REGGIO EMILIA – Il pezzo più pregiato della confisca è la villa di via Palladio a Cadè. L’imprenditrice calabrese Vittoria Brugnano era amministratrice di diritto di una società che gestiva tre palestre ora in fallimento tra Reggio Emilia, Parma e Assisi. Poi, liquidi e un fondo pensione.
Alla donna sono stati confiscati beni per oltre 600mila euro “per corrispondenti indebite compensazioni d’imposta”, dice la guardia di finanza reggiana: ovvero, mancati versamenti all’erario nel periodo 2004-2008. Le Fiamme Gialle hanno dato esecuzione a un decreto emesso dalla procura generale presso la Corte d’Appello di Bologna al termine del procedimento tributario a carico dell’imprenditrice condannata a due anni.
Vittoria Brugnano è la moglie di Antonio Vetere, il cui nome è comparso nell’inchiesta Aemilia ma non come indagato: il 53enne è infatti stato ascoltato come testimone nel luglio 2017, gli era stata chiesta la sua versione rispetto a un episodio raccontato da uno dei pentiti dell’inchiesta, Giuseppe Giglio, che aveva detto che Vetere era stato picchiato da Antonio Valerio per un debito. Lo stesso Valerio, anche lui diventato collaboratore di giustizia, aveva poi tirato in ballo Vetere dicendo che era il prestanome di Alfonso Diletto.

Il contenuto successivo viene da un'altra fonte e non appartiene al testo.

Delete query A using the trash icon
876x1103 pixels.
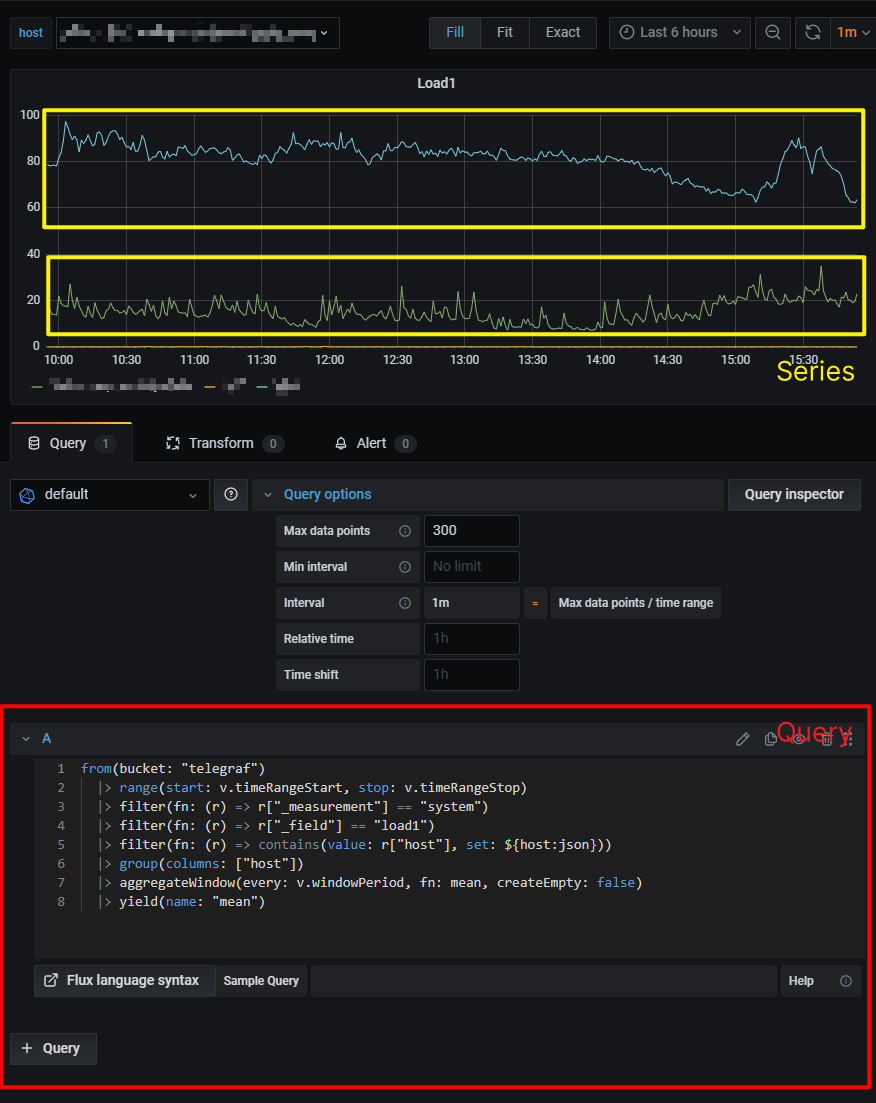click(826, 739)
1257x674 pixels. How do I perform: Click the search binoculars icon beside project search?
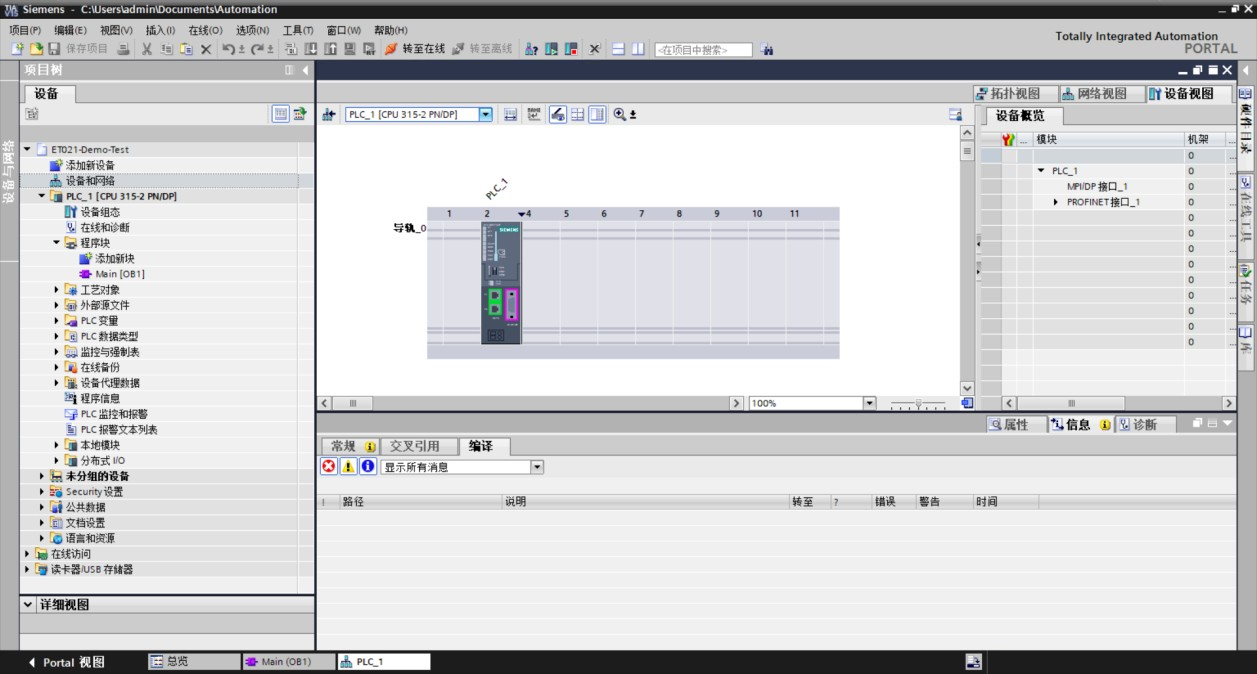767,49
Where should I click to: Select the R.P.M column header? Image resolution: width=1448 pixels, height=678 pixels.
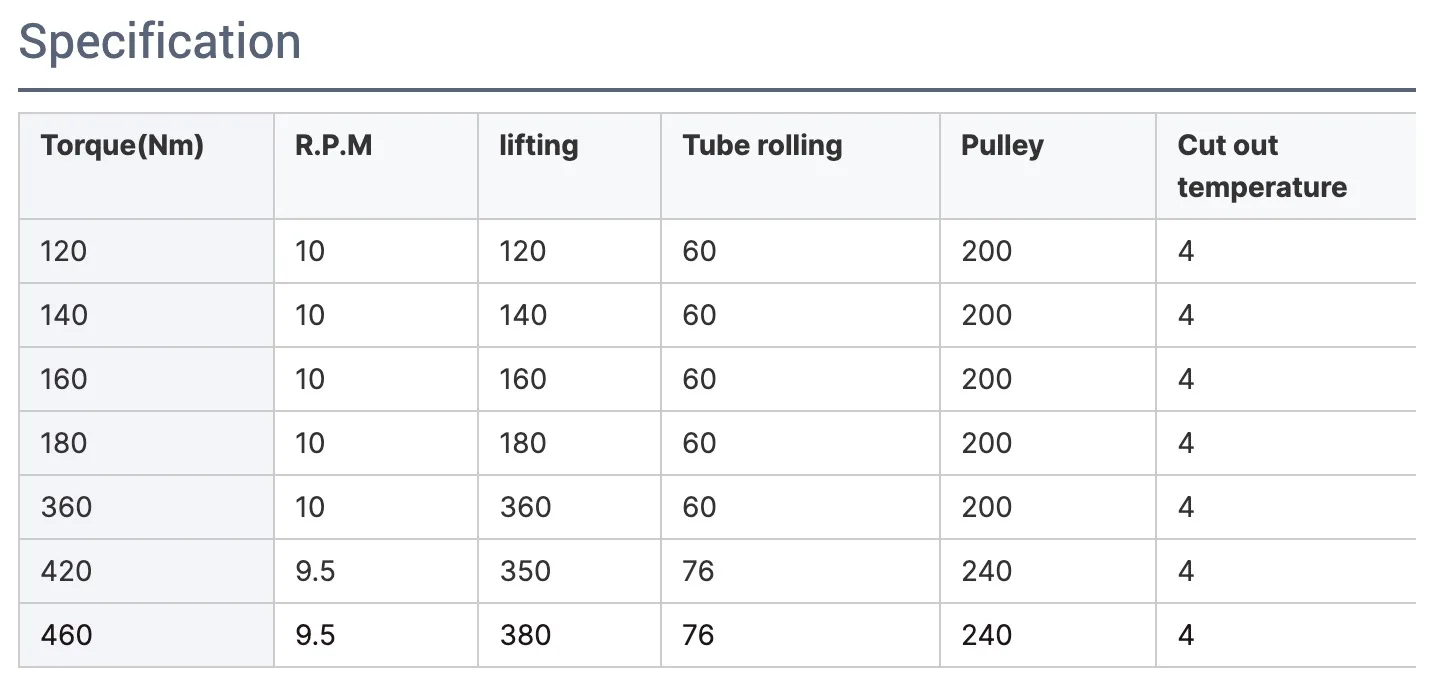coord(334,146)
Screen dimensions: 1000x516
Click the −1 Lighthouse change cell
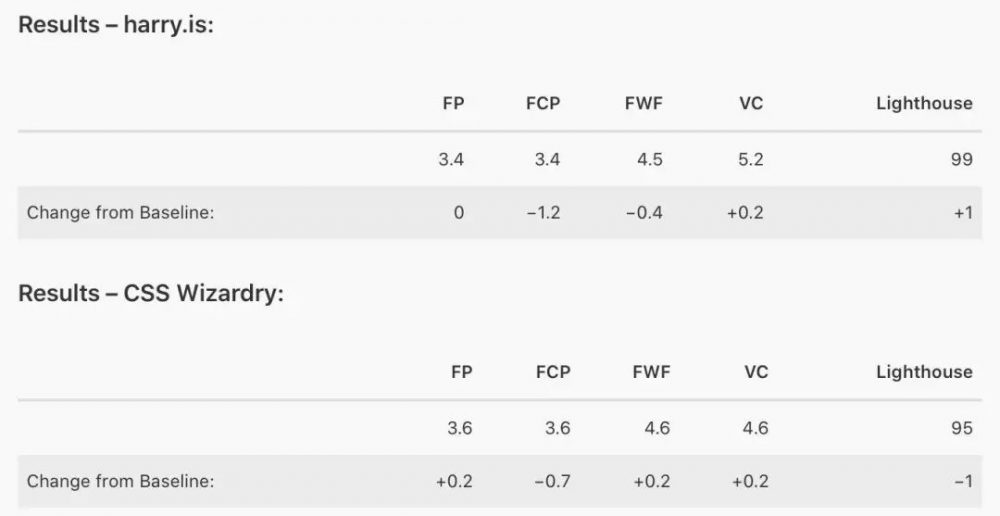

La guardia di finanza lo definisce “un fiancheggiatore della cosca Grande Aracri per il cosiddetto ‘affare Sorbolo’, ove compare fra i primi investitori del denaro impiegato, di fatto, dallo stesso Nicolino Grande Aracri”, dicono le Fiamme Gialle. “Il mio assistito è del tutto estraneo a Aemilia – aveva avuto modo di dire il suo avvocato, Antonio Dimichele, tre anni fa quando Oltr’Enza gli accertamenti della guardia di finanza avevano portato al sequestro preventivo dell’Aqualena Fitness – Un conto è evadere le tasse, un altro essere additati come ‘ndranghetisti”, aveva aggiunto il legale.